História da cadeira brasileira poderá ser revista em museu belo-horizontino

A residência de paredes vermelhas na esquina das ruas Gonçalves Dias e Sergipe, que hoje pertence ao Conjunto Urbano Praça da Liberdade, ficou conhecida, nos anos 1920, como Salão Vivacqua. Na época, o casarão recebia saraus literários com presenças de ilustres, como os escritores Pedro Nava e Carlos Drummond de Andrade. Quase um século e muita história depois, agora seu destino será outro. A construção de 1909, projetada pelo arquiteto Edgard Nascentes Coelho, é a futura sede do Museu da Cadeira Brasileira (MuC).

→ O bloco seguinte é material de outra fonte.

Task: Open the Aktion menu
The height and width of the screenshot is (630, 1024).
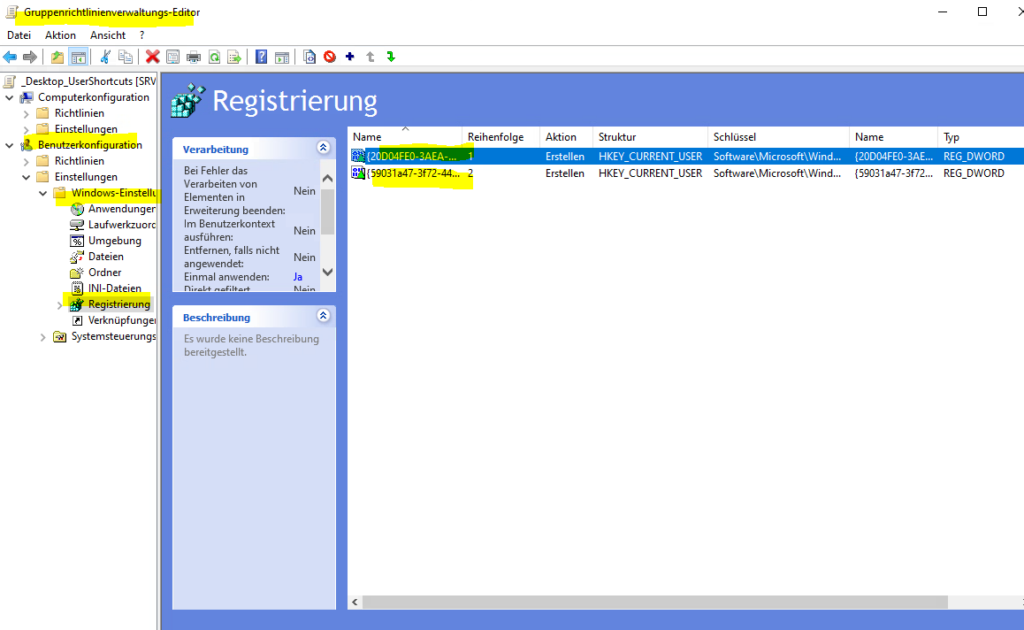Action: (60, 35)
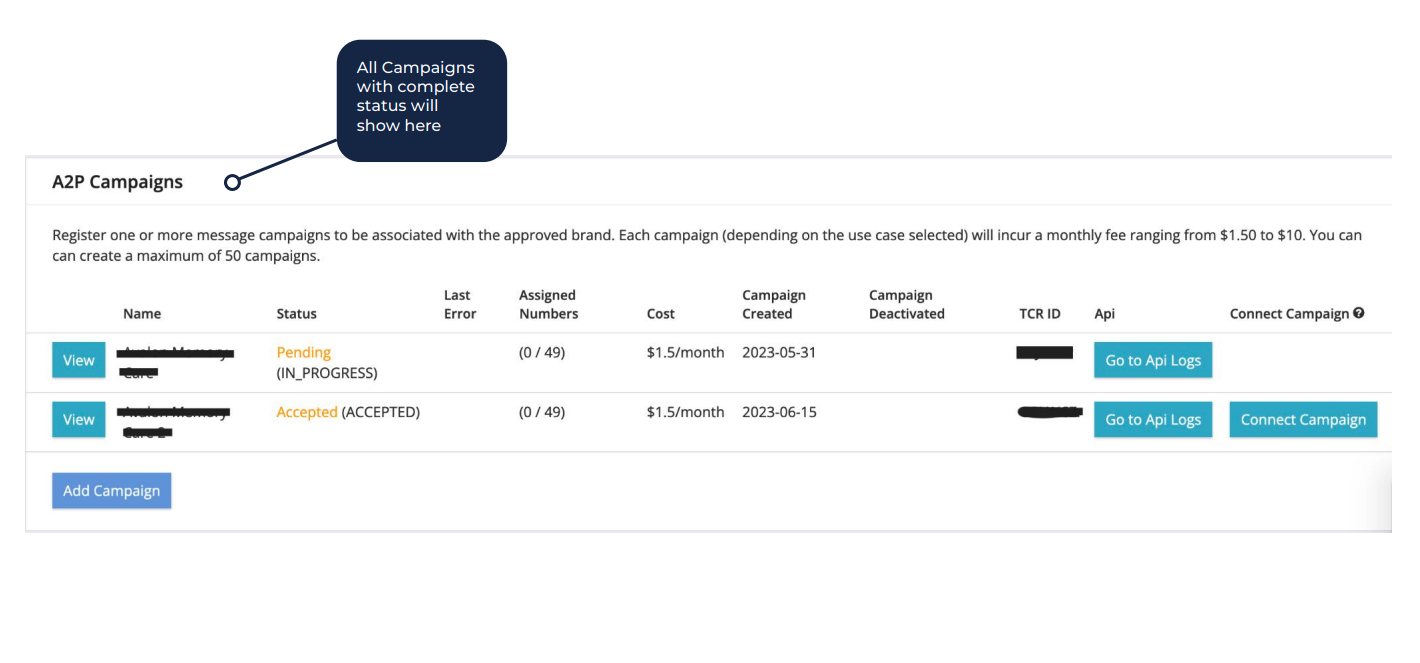Open Api Logs for the Pending campaign

[1152, 360]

E, numa espécie de prévia, o casarão sedia, até 8 de junho, a exposição “A Cadeira e a Poesia”, que integra a programação do BH Design Festival. A ação faz parte do processo de implementação do museu, que será dirigido pelo colecionador João Caixeta, 55, também curador.

João explica que a ideia da criação desse espaço dedicado ao objeto surgiu em 2006, a partir da aquisição das primeiras peças do seu acervo, que hoje contém cerca de cem exemplares – muitos, inclusive, já foram vistos há dois anos, em uma mostra no Museu de Artes e Ofícios. Mas a proposta de ocupar o espaço do Salão Vivacqua veio oficialmente em 2016, após uma reunião com o Conselho Municipal de Cultura de BH.

“Agora, o próximo passo é buscar aporte financeiro para a nossa ideia prosseguir”, afirma o curador do museu, sobre a importância da exposição, que também é uma homenagem à família Vivacqua, que residiu no edifício entre os anos de 1920 a 1930. “Queremos associar a história dessa família e levantar outras por meio do objeto ‘cadeira’”, disse Caixeta. Dessa forma, ele pretende “satisfazer a curiosidade das pessoas em relação ao museu, que vai narrar a trajetória do móvel desde a chegada dos portugueses ao Brasil. Porém, a contemporaneidade também será celebrada, tanto que o recorte da mostra que está em cartaz são cinco exemplares de cadeiras atuais assinadas somente por designers mineiros.

Acervo. Desde que teve a iniciativa de montar o acervo que vai estar disponível para visitação pública, Caixeta vem adquirindo novas unidades do móvel, algumas por meio de doações. “É um acervo vivo. As pessoas que doam, que também são colecionadoras, têm uma compreensão da vontade de eternizar esse momento”, diz.

A ideia de iniciar a coleção surgiu da experiência como um dos sócios da AB Vintage. “Várias cadeiras passavam pela loja e iam embora. Algumas peças, nunca mais vi outras iguais. Eu percebia que havia raridade expressa nesses objetos e sentia pena quando iam embora. Comecei a reservar e comprar algumas peças, já pensando futuramente em uma exposição”, relembra ele.

A memória afetiva do objeto também está nas lembranças com o seu avô, que sempre se sentava na mesma cadeira e passava longas tardes divagando sobre a vida. “Quando os amigos chegavam, sentavam-se em torno dele e da cadeira”, relembra. Para o colecionador, a cadeira desempenha uma função fundamental no nosso cotidiano e “nos acompanha durante toda a nossa vida. Ela expressa uma função social e ganha uma personalidade. Além disso, tem um sentido de ser prótese do humano: estamos sempre ligados à cadeira durante todos os dias da nossa vida”, justifica.

Fato é que a cadeira, para Caixeta, é um móvel que não tem previsão de encerramento no sentido criativo. “Sempre haverá criadores de cadeira pensando em novos materiais, estilos e design”. Talvez isso seja também o impulso que justifique ainda mais a possibilidade de o museu existir enquanto espaço físico. Hoje, parte do acervo pode ser acessado pelo site muc.org.br. O projeto prevê também a instalação de um centro de pesquisas, que estabelecerá constantes ações de produção científica em torno de seu tema central.

Exposição

“A Cadeira e a Poesia”. Visitação de segunda a sábado, das 10h às 18h. Outro destaque do circuito BH Design Festival é a apresentação do salão Vivacqua como futuras instalações do Museu da Cadeira Brasileira – MuC (r. Gonçalves Dias, 1.218, Funcionários)

Quanto. A programação é gratuita e terá bate-papos a respeito da profunda relação do design com as raízes históricas do espaço urbano de BH e da cultura mineira. Até o próximo dia 8. A inscrição pode ser feita pelo site www.sympla.com.br/muc.